Dark Gilligan wrote:
Religion was part of nuBSG from the very beginning. In the pilot episode Six explicitly tells Baltar that the Cylons are following God's plan. Baltar scoffed that Six would believe in something as primitive as religion. Later, when Head!Six first appeared, she tells Baltar she's one of God's messengers. Also in Season 1, Starbuck herself was linked to Aurora, the angel who would guide humanity to its new home. The series remained true to this philosophy throughout.
these things were there, but could have gone the route that Trek often did, where there were naturalistic(albeit far-fetched) explanations for various things. Or they could have been proven to be not there altogether. In the latter half of the series though, those themes dominate the show, and it becomes more and more literal regarding religion. By the end, it really WAS all part of "God's" plan.
It's like I said with DS9- the "prophets" were just background wormhole aliens in the first few seasons, before they began to resemble literal Bajoran gods more and more, even giving Sisko a divine birth, and fighting "fallen demons" in caves. One of the reasons I prefer early-to mid DS9 over late DS9.

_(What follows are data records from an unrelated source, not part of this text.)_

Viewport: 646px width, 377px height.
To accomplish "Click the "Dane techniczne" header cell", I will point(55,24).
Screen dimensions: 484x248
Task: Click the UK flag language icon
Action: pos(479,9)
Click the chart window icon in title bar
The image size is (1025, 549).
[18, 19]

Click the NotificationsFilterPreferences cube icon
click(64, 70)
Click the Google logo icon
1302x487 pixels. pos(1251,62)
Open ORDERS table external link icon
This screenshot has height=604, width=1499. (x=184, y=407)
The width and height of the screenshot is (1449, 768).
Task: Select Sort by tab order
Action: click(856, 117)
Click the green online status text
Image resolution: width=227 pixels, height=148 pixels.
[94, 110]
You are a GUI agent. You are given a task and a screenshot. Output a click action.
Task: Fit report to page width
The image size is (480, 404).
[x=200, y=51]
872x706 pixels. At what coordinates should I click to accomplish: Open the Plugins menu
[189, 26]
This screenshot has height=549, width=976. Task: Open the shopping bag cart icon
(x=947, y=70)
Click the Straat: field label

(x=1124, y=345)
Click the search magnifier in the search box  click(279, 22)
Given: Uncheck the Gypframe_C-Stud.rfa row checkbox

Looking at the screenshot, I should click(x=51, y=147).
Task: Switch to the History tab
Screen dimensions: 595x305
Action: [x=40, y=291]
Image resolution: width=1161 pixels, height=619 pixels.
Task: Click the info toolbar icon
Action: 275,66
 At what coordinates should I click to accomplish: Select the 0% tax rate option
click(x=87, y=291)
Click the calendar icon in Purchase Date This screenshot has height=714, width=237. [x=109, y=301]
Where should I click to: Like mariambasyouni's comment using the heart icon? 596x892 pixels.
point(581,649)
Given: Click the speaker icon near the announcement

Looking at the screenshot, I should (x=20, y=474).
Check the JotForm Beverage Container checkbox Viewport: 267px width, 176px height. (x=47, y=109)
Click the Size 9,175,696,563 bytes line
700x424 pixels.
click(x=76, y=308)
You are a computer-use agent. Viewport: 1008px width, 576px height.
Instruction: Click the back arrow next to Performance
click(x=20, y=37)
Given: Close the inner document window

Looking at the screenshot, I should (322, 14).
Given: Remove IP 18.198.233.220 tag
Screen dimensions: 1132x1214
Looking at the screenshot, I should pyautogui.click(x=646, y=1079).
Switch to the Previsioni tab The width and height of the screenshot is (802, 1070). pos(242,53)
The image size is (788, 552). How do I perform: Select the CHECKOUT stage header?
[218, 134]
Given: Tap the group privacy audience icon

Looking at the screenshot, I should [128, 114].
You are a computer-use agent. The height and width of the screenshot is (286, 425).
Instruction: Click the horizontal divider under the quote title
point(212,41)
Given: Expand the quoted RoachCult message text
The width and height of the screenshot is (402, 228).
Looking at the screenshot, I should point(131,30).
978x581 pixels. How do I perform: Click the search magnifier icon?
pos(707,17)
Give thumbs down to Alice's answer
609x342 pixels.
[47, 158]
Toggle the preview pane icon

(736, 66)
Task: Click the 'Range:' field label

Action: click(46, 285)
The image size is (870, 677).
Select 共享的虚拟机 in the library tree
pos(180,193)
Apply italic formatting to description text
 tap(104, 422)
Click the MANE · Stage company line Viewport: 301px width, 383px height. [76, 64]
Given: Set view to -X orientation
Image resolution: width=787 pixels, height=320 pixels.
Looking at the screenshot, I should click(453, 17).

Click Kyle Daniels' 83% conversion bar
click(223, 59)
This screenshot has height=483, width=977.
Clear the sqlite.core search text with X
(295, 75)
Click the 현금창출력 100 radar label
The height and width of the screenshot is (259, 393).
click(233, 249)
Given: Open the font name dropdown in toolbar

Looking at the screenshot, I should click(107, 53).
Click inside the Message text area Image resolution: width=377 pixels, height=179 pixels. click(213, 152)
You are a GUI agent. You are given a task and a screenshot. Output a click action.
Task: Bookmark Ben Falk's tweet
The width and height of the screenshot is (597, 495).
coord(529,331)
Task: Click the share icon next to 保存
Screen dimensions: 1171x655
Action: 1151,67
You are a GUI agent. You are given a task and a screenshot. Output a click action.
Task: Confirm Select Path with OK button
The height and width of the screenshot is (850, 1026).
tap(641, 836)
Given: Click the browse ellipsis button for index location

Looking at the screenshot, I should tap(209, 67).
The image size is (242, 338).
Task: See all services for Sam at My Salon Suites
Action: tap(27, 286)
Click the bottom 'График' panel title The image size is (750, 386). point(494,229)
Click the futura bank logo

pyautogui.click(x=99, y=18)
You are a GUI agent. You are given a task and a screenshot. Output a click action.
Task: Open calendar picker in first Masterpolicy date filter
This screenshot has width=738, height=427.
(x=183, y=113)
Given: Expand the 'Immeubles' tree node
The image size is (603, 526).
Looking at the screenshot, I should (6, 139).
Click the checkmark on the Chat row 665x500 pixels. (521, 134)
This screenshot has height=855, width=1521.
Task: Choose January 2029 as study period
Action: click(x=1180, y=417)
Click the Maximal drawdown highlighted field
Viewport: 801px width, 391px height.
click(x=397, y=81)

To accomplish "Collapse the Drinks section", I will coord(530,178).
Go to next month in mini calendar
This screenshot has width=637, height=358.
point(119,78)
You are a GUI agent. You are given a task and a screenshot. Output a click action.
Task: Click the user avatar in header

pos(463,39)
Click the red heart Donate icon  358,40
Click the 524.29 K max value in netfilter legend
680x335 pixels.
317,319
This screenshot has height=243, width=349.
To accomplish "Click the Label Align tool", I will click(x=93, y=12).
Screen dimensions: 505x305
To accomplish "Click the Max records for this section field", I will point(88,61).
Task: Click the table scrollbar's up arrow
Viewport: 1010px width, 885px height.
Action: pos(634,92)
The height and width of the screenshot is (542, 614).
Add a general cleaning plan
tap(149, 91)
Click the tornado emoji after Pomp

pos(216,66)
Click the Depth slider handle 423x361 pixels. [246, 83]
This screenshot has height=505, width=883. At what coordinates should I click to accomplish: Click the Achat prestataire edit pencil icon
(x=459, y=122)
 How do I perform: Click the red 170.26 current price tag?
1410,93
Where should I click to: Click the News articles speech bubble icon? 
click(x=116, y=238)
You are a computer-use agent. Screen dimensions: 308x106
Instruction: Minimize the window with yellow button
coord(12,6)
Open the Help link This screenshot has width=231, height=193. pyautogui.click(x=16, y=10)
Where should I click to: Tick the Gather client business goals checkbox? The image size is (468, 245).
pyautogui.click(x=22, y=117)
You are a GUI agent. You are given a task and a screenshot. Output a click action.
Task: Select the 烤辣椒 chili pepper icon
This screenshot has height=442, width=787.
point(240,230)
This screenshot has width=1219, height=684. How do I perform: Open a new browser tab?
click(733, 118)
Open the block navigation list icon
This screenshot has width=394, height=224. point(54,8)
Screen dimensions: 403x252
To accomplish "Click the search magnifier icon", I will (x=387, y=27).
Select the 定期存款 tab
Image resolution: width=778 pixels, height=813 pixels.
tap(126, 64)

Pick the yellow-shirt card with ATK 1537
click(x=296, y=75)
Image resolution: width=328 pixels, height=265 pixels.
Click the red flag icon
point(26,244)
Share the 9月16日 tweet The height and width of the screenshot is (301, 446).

Gods make poor drama for the most part-they turn mortal characters into puppets.
Star Trek always has someone "behind the curtain" playing the part of God. A God is never just a God, there is some technical explanation behind it. In Battlestar Galatica there is just God, and he can reach back in time several billion years and create another Earth on demand when Kara plugs in the coordinates to the BSG jump drive for the last time. I guess you don't like science fiction stories that have God in it, not an alien playing the part of God for some ignorant savages that don't know what their worshiping, but an actual God, that is just too much.
In Star Trek it is never just God or an Angel, somebody is always playing a trick on some superstitious fool.